Adding a New Transformation Step
================================
This guide explains how to add support for a new transformation step to the
Model Parameters Pipeline, as defined by the `Model Parameters repository
`_.
Overview
--------
Adding a new transformation step requires three main tasks:
1. **Register the step** in the ``_STEP_DISPATCH`` dictionary in
``pipeline.py``
2. **Create a new step module** -- Implement ``run_step_{stepname}`` in
``src/model_parameters_pipeline/steps/{stepname}.py``
3. **Add unit tests** -- Create test files to verify correct behavior
Step 1: Register the Step in ``_STEP_DISPATCH``
------------------------------------------------
The ``pipeline.py`` module contains a ``_STEP_DISPATCH`` dictionary that maps
step names to their implementation functions. The ``run`` method uses this
dictionary to dispatch each step.
Location
^^^^^^^^
Find the ``_STEP_DISPATCH`` dictionary near the top of ``pipeline.py``:
.. code-block:: python
_STEP_DISPATCH: dict[str, Callable[[ModelPipeline, str | Path], list[str]]] = {
"center": run_step_center,
"dummy": run_step_dummy,
"interaction": run_step_interaction,
"logistic-regression": run_step_logistic_regression,
"rcs": run_step_rcs,
}
Add Your Step
^^^^^^^^^^^^^
1. Import your new step function at the top of the file:
.. code-block:: python
from model_parameters_pipeline.steps.your_step_name import run_step_your_step_name
2. Add a new entry to ``_STEP_DISPATCH``:
.. code-block:: python
_STEP_DISPATCH: dict[str, Callable[[ModelPipeline, str | Path], list[str]]] = {
"center": run_step_center,
"dummy": run_step_dummy,
"interaction": run_step_interaction,
"logistic-regression": run_step_logistic_regression,
"rcs": run_step_rcs,
"your-step-name": run_step_your_step_name,
}
.. important::
- The dictionary key (``"your-step-name"``) must match the exact step name
as it appears in the Model Parameters specification and in users'
``model-steps.csv`` files.
- The function name (``run_step_your_step_name``) uses underscores instead
of hyphens.
Step 2: Create the Step Function
---------------------------------
Create a new module ``src/model_parameters_pipeline/steps/{stepname}.py``
containing a function named ``run_step_{stepname}`` that implements the
transformation logic.
Create the Module
^^^^^^^^^^^^^^^^^
Create a new file at ``src/model_parameters_pipeline/steps/{stepname}.py``
(replace ``{stepname}`` with your step name, using underscores).
Function Template
^^^^^^^^^^^^^^^^^
Use this template as a starting point:
.. code-block:: python
"""{Step Name} transformation step.
{Brief description of what this step does and its purpose}.
"""
from __future__ import annotations
from pathlib import Path
from typing import TYPE_CHECKING
from model_parameters_pipeline._utils import verify_columns
if TYPE_CHECKING:
from model_parameters_pipeline.pipeline import ModelPipeline
def run_step_{stepname}(mod: ModelPipeline, file: str | Path) -> list[str]:
"""Run {step name} transformation step.
Args:
mod: ModelPipeline instance (mutated in place).

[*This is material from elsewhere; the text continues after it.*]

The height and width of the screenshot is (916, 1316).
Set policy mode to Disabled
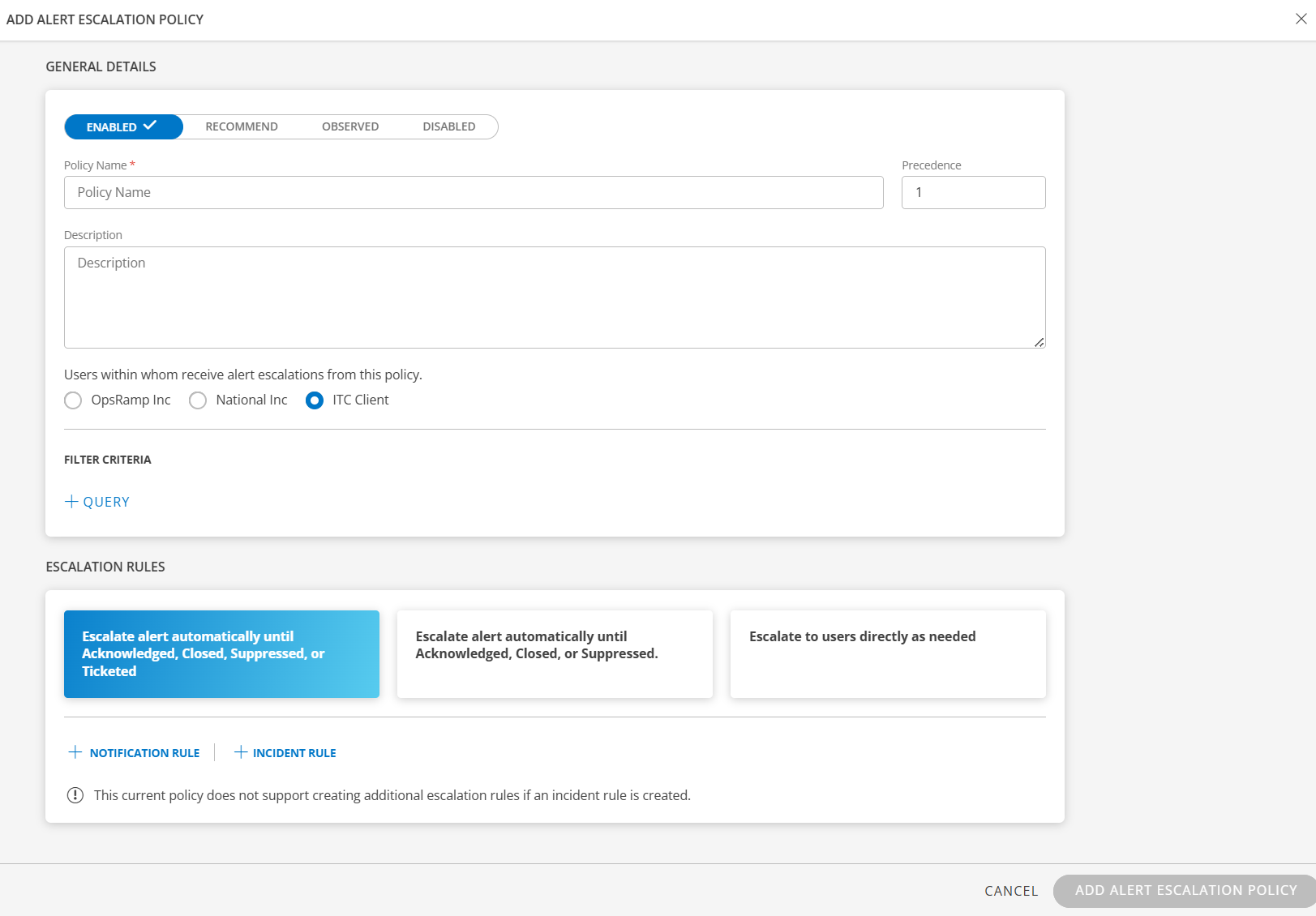coord(448,127)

file: Path to {step name} step specification CSV.
Returns:
List of output column names created by this step.
"""
mod._add_file(file)
step_data = mod._get_file(file)
verify_columns(
step_data,
["column1", "column2", "column3"],
"{stepname} step file",
file,
)
output_columns: list[str] = []
for _, row in step_data.iterrows():
# Extract parameters from the specification
param1 = row["column1"]
param2 = row["column2"]
param3 = row["column3"]
# Implement your transformation logic here
# Example: mod.data[new_column] = mod.data[existing_column] * param
output_columns.append(new_column)
return output_columns
Key Components Explained
^^^^^^^^^^^^^^^^^^^^^^^^
1. **File Location**: Create your step function in
``src/model_parameters_pipeline/steps/{stepname}.py``.

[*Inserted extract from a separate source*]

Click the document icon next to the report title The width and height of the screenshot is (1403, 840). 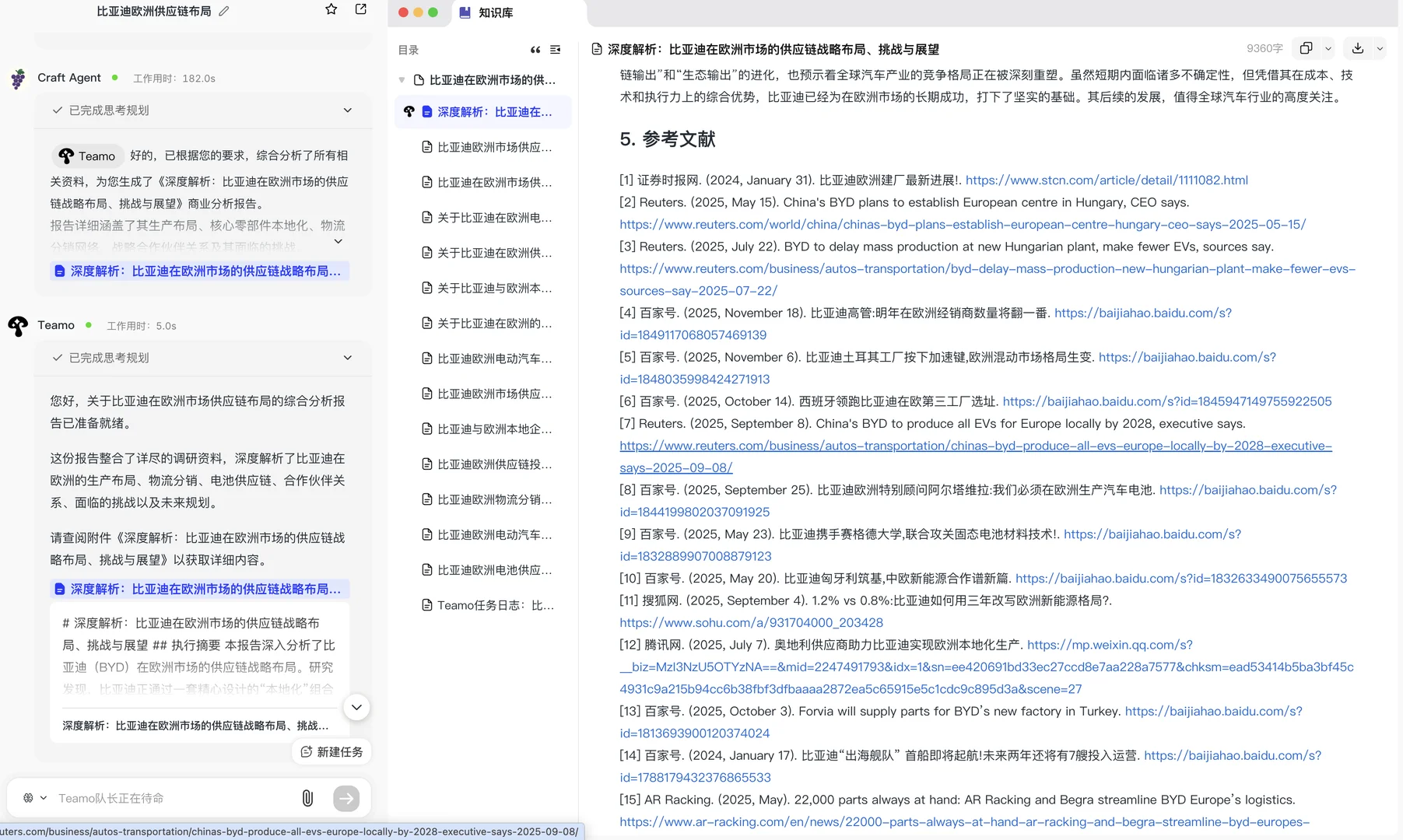point(595,49)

2. **Function Signature**:
- Always takes ``mod`` (``ModelPipeline`` instance) and ``file`` (path to
specification file)
- Input data is accessed and modified via ``mod.data`` (a pandas DataFrame)

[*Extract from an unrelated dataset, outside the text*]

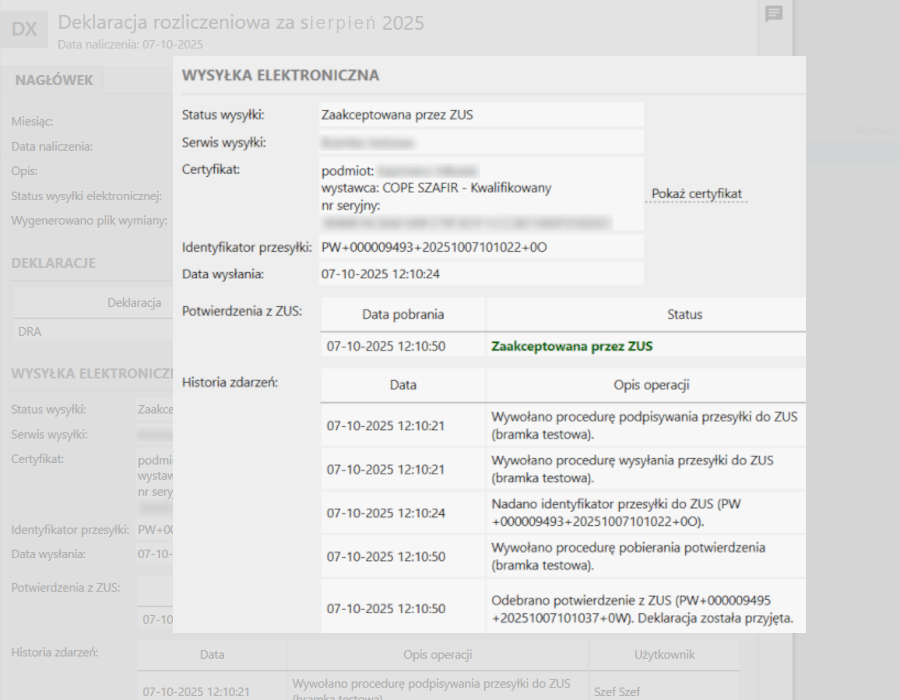Click the DRA declaration row
The height and width of the screenshot is (700, 900).
pos(90,331)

- Always returns a ``list[str]`` of output column names
- The ``ModelPipeline`` import is under ``TYPE_CHECKING`` to avoid circular
imports
3. **Load Specification File**:
.. code-block:: python
mod._add_file(file)
step_data = mod._get_file(file)
Always use these ``ModelPipeline`` methods to load files -- never read files
directly (e.g. with ``pd.read_csv``). ``_add_file`` and ``_get_file`` ensure
that any file path is validated against the sandbox path, if one was
specified when constructing the ``ModelPipeline``. This prevents steps from
reading files outside the permitted directory.
4. **Verify Columns**:
.. code-block:: python
verify_columns(
step_data,
["column1", "column2", "column3"],
"{stepname} step file",
file,
)
Validates that the specification file contains all required columns. Update
the column list to match your step's requirements from the Model Parameters
documentation. Import ``verify_columns`` from
``model_parameters_pipeline._utils``.
5. **Process Each Row**: The ``for _, row in step_data.iterrows()`` loop
processes each row in the specification file. Each row typically defines one
transformation to apply.
6. **Access and Write Data**:
- Read a column: ``mod.data[column_name]`` (returns a pandas Series)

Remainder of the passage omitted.